-- Opening Marker --

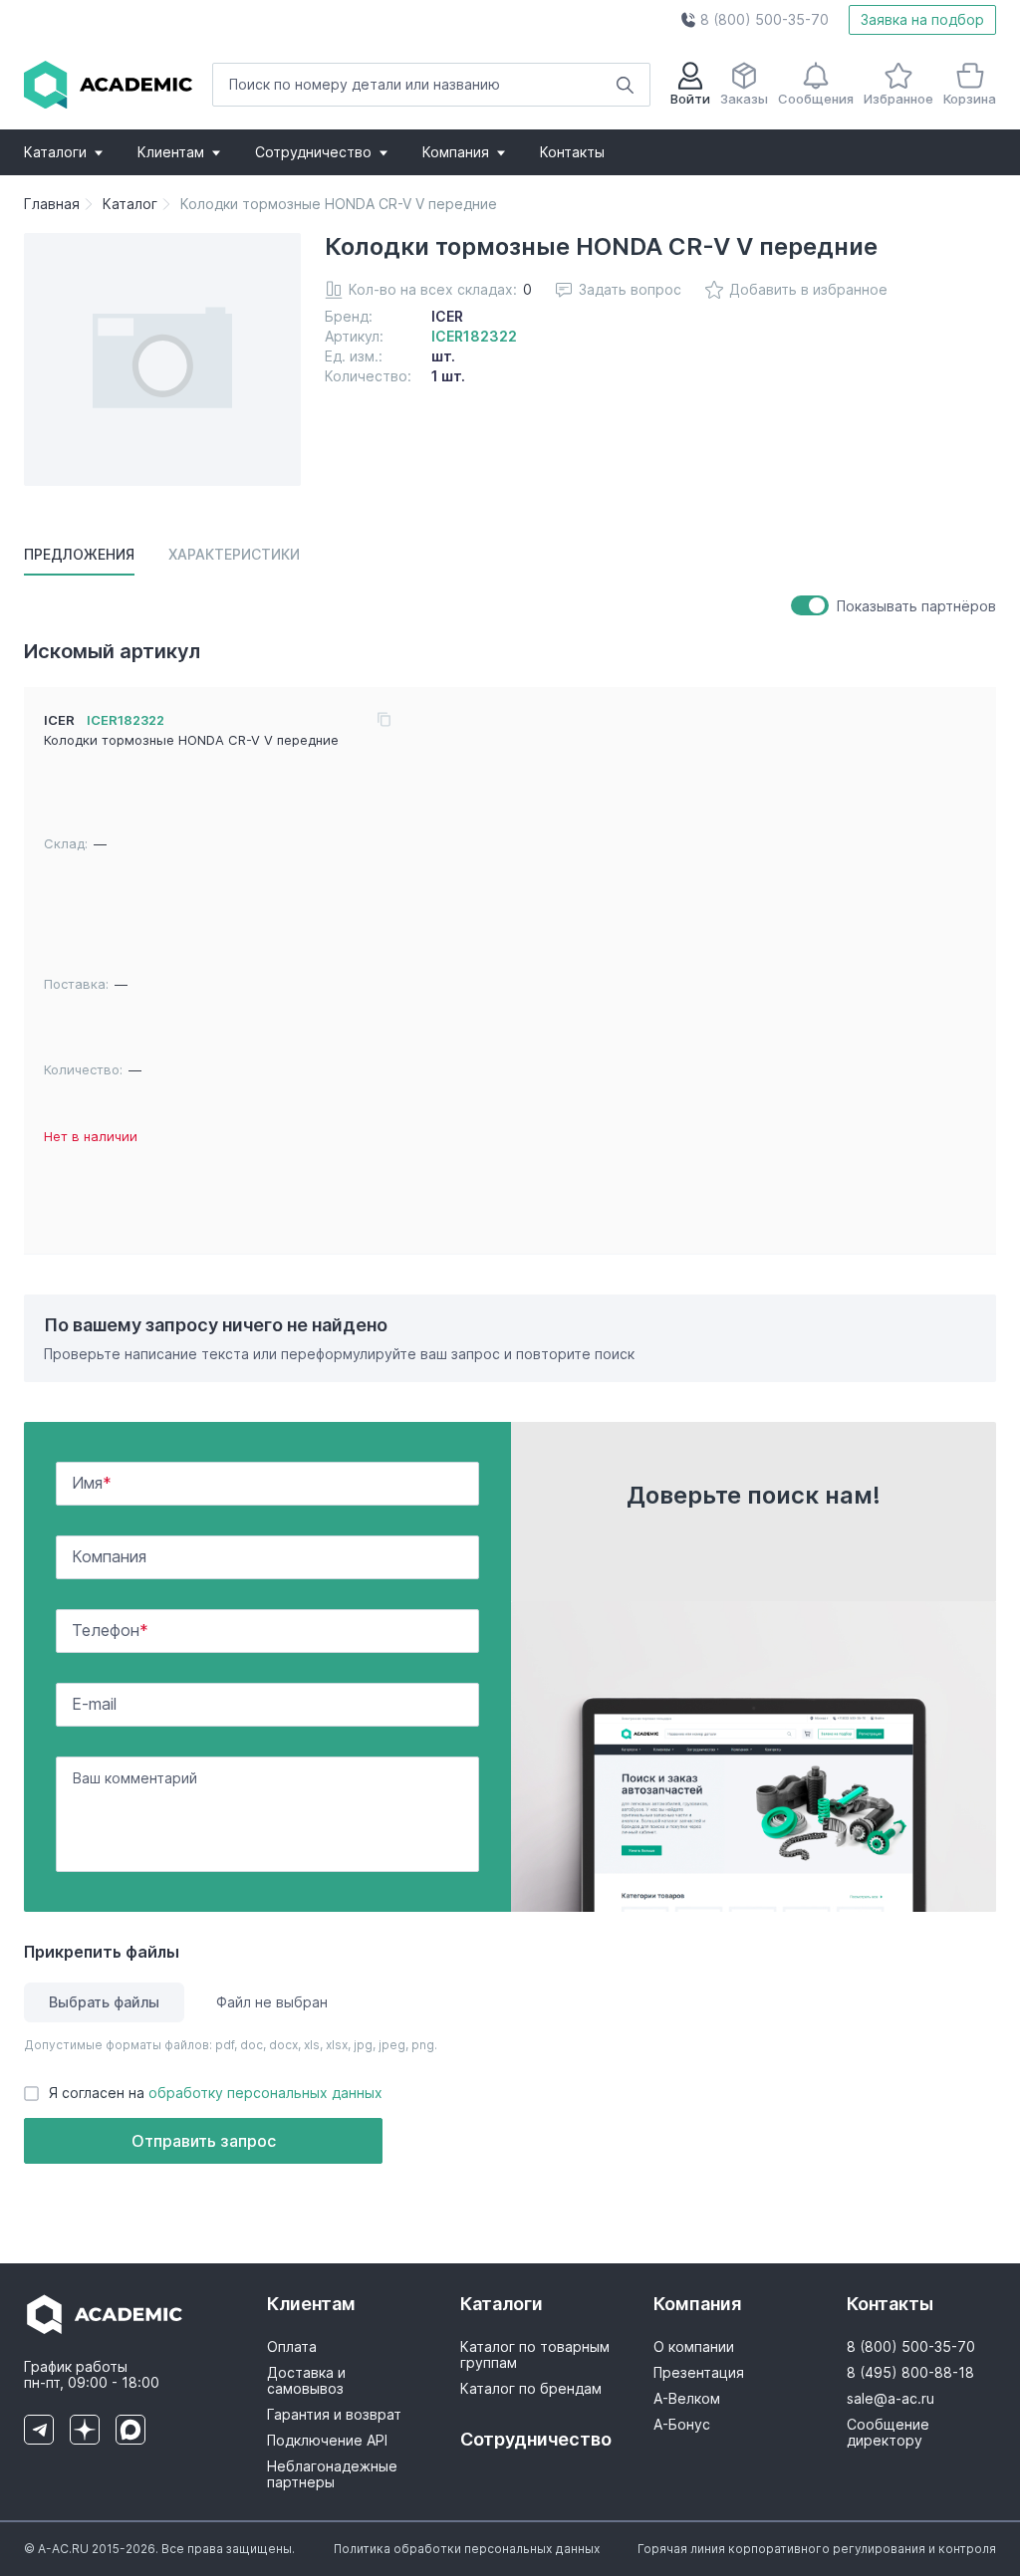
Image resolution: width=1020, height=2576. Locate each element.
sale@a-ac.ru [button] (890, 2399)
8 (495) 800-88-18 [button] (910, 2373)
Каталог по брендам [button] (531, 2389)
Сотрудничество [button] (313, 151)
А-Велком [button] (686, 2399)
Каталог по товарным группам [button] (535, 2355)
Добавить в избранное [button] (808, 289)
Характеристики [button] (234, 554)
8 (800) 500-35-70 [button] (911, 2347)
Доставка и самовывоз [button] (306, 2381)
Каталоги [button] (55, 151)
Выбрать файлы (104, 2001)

-- Closing Marker --

## WORK INSTRUCTIONS
Which lines above contain the word "button"? Copy all of them.

## TASK OUTPUT
sale@a-ac.ru [button] (890, 2399)
8 (495) 800-88-18 [button] (910, 2373)
Каталог по брендам [button] (531, 2389)
Сотрудничество [button] (313, 151)
А-Велком [button] (686, 2399)
Каталог по товарным группам [button] (535, 2355)
Добавить в избранное [button] (808, 289)
Характеристики [button] (234, 554)
8 (800) 500-35-70 [button] (911, 2347)
Доставка и самовывоз [button] (306, 2381)
Каталоги [button] (55, 151)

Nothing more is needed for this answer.